So, that's how we're doing that. I'd originally started working on this in C++, because the original program was written in C and I don't know C, but after much irritation (I hate C++), I rewrote it in JAVA. I've got the stuff working on my craptop, and I was hoping to clean up the code a bit at the beta lab today, but I'm having a bit of trouble actually shifting my files to those computers... The craptop decided to be ornery and wouldn't let me dial in, so I brought it here, and discovered I'm having a heck of a time logging on here as well sigh Such is life...
Top


June 14, Week 3

Well... Just had a meeting with Anne today. She's been off at a conference in Florida. She spoke to another guy from SUNY Stony Brook who's just about to publish a paper doing well, exactly what we're working on, except limited to words of length 3 and extended to more than two branches at a time. We're waiting to hear back from this guy now to see if he'll let us see his code or whatnot, and maybe extend them. So, I won't be cleaning up my code today as it's now pretty much obsolete, I'll be working on typing an explanation of the base functions eH,eS,eL,eM I guess.
Top

June 23, Week 4

This week, we got the code from the SUNY-SB people (Barry and Steve).
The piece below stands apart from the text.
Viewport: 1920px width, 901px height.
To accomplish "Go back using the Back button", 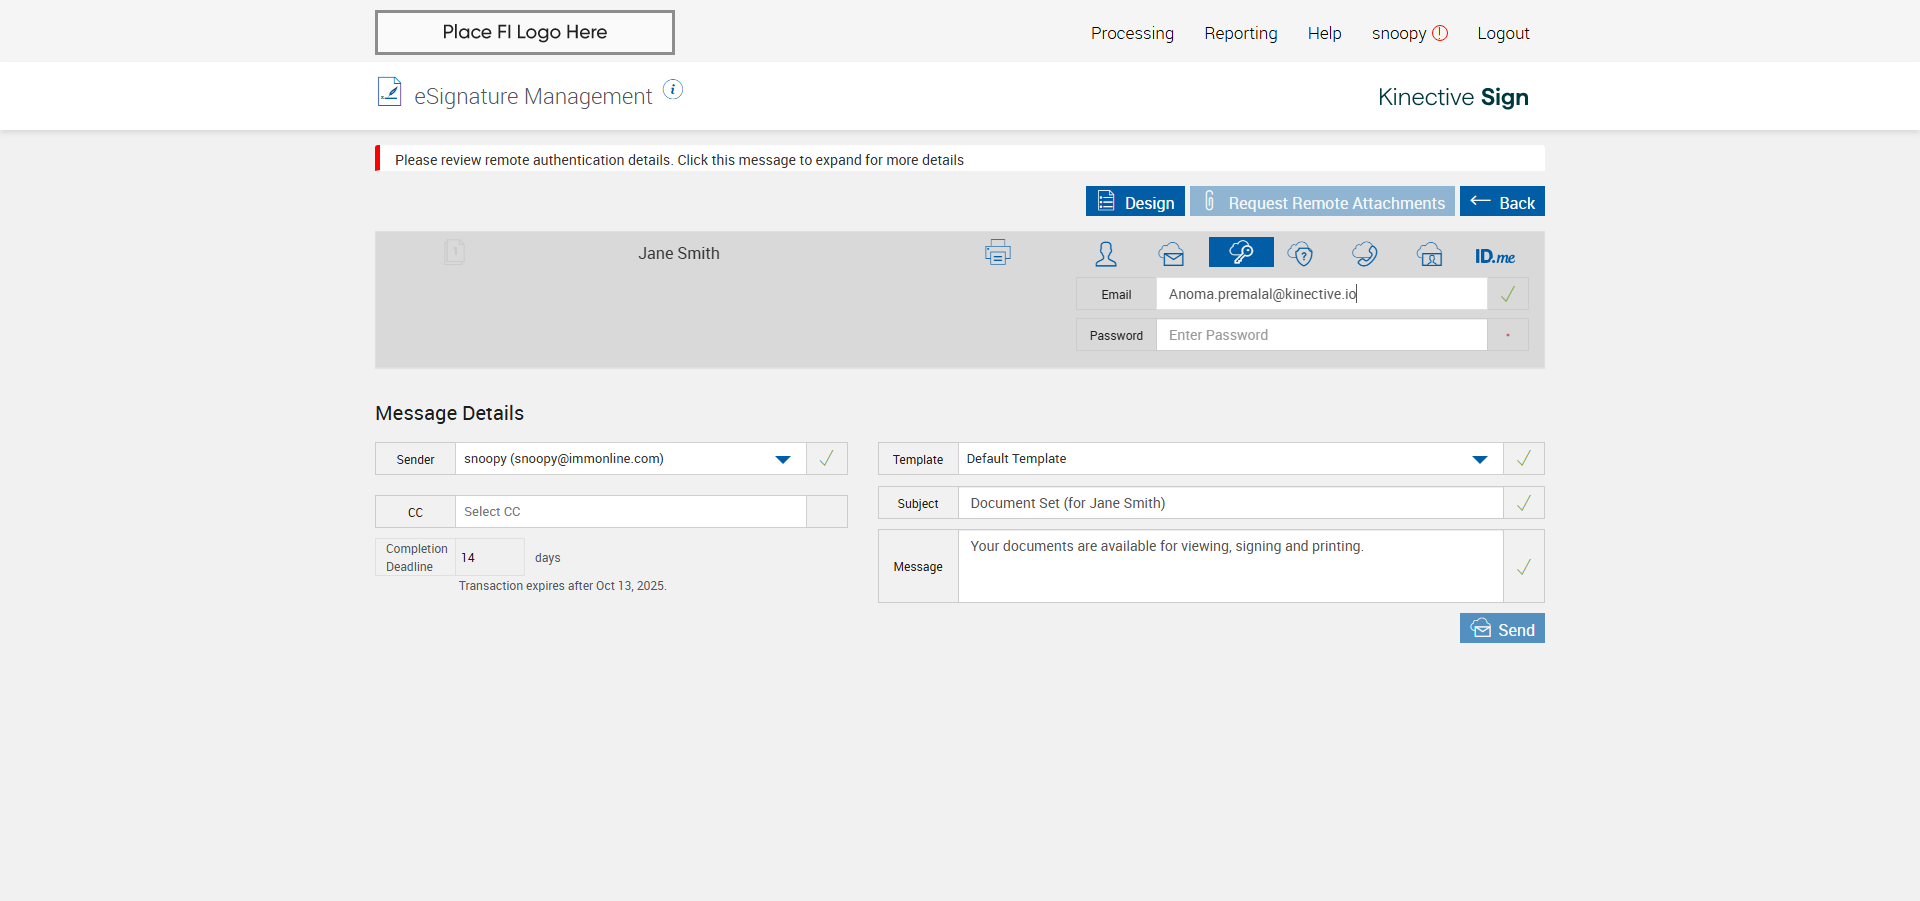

At first attempt, it didn't compile, but that was easily fixed with modifications due to platform dependencies. We spent quite some time tracing the code, making sure we had a good enough idea how to get it work for our stuff. We're still having problems making the program work with a protein input instead of a straight RNA strand. Hopefully we can get that to work. So that's the tone for this week: Code tracing. Although I must say, it really is quite pretty code. It's easy to read and doesn't make my eyes go crossed trying to figure out the typedefs and names and such. I'm also learning the ins and outs of Makefile and compiling with something a bit more complicated the visual studio. Sometimes it's amazing what knowledge you just don't pick up.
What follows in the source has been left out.